** Opening Source information block **
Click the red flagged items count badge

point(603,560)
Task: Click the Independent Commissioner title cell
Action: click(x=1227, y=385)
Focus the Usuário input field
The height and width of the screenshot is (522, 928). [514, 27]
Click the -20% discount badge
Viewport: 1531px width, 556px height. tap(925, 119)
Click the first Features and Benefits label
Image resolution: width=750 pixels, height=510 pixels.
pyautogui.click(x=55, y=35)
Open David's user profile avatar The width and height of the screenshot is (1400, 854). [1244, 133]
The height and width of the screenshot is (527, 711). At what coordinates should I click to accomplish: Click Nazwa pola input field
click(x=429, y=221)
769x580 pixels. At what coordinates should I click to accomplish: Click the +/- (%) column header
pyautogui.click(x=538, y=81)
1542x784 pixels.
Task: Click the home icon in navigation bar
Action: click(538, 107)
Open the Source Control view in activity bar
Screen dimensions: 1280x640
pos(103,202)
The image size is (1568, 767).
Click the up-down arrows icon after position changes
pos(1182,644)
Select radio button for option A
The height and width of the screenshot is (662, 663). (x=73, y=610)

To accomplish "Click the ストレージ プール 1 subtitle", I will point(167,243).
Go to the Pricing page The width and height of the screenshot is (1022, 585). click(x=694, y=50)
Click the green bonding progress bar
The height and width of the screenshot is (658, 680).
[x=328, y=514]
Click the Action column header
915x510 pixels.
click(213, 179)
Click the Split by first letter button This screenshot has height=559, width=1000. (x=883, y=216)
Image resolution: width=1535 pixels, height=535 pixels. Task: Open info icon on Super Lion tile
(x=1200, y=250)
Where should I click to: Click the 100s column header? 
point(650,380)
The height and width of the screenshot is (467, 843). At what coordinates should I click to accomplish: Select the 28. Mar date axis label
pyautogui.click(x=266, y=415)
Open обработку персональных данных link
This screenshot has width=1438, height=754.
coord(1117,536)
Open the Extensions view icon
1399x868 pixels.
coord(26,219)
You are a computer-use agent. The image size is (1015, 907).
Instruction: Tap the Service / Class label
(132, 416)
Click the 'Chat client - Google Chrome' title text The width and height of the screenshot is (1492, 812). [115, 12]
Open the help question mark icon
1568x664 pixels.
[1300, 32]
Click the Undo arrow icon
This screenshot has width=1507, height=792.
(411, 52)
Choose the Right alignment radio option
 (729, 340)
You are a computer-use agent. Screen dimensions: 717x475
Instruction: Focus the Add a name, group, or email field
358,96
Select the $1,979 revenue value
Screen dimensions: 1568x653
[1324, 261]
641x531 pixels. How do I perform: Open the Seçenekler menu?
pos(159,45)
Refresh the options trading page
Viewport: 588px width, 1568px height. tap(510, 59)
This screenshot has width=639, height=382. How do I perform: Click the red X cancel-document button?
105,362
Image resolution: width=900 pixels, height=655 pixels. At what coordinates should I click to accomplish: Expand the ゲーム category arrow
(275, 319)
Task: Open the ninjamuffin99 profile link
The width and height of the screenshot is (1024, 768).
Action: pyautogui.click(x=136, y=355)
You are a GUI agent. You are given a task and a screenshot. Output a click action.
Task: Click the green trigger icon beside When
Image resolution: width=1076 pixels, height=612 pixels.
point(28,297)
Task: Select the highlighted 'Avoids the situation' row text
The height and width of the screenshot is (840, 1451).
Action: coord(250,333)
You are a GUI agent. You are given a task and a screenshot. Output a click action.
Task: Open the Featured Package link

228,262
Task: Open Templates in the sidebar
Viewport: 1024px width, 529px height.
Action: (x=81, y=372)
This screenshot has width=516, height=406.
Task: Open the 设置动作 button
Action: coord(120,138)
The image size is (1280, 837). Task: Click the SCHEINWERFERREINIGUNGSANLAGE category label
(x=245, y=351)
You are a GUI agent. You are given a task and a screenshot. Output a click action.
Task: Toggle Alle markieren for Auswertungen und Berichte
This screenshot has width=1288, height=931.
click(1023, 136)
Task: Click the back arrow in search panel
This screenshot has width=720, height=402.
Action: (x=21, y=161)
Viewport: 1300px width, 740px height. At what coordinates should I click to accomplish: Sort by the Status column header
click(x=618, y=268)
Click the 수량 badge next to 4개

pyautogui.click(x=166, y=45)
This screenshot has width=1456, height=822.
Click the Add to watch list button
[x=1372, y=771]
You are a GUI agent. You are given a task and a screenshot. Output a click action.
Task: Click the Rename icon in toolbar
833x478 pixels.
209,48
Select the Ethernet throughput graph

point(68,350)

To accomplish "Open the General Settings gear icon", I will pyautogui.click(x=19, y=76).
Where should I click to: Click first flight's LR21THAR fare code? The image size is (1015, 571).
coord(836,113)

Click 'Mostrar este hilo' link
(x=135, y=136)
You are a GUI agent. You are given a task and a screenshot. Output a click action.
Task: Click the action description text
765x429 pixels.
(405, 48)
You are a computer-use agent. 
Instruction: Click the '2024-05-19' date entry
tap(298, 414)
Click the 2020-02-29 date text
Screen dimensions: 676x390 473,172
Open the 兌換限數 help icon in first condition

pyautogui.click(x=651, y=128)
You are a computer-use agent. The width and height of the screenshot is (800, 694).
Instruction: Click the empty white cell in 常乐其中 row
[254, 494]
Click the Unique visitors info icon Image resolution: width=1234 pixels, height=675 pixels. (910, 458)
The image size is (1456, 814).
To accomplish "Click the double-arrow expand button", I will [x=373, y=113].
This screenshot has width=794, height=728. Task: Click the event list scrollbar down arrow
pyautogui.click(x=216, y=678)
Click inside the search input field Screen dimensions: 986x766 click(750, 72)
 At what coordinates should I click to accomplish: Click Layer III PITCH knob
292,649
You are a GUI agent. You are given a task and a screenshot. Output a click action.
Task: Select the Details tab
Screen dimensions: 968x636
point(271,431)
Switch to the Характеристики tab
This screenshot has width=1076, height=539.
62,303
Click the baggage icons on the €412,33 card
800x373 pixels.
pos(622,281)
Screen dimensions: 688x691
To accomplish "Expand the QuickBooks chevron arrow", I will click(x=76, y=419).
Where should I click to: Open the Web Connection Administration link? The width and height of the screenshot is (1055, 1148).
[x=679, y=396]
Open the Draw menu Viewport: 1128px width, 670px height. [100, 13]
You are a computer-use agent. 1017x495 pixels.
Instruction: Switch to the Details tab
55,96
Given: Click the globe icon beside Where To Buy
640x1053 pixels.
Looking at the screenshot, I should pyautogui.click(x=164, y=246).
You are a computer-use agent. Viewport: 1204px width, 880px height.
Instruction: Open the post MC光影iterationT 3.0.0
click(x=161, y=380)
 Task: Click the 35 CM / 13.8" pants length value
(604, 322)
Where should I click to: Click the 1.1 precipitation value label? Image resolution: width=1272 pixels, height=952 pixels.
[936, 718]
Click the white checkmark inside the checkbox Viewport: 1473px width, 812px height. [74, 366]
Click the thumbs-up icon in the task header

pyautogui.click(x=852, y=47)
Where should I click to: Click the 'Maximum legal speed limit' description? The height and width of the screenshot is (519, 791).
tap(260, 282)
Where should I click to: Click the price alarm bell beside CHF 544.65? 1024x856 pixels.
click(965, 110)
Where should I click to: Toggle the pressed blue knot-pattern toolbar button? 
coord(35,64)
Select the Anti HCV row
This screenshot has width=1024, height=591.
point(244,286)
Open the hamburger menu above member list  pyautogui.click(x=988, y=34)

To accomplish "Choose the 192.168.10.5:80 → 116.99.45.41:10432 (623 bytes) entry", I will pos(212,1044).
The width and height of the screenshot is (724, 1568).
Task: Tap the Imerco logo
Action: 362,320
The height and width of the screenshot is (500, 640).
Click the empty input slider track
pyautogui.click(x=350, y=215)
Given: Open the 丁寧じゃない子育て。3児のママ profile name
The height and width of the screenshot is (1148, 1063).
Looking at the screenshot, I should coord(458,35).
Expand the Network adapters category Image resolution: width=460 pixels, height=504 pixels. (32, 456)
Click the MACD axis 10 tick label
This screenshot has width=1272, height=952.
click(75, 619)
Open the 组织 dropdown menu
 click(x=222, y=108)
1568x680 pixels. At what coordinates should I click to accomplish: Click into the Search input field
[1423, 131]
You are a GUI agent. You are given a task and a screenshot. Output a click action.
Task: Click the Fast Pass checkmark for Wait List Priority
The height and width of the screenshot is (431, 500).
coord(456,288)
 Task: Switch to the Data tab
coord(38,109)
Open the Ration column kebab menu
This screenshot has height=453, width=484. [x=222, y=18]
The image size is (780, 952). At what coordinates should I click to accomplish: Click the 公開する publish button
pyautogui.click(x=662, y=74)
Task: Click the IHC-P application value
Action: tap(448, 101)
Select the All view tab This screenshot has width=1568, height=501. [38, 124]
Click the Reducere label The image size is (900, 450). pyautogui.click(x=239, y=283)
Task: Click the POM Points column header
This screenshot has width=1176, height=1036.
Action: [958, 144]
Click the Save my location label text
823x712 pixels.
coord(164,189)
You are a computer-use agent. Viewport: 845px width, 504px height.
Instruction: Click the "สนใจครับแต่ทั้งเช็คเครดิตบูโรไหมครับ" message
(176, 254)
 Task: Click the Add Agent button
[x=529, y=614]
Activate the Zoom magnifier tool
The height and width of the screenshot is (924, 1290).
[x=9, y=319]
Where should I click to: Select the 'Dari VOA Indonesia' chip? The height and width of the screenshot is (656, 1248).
** Closing Source information block **
▸ **Your assignment**: Look through the records and give only the number of lines where the string "profile" appears.

▸ **Exercise solution**: 3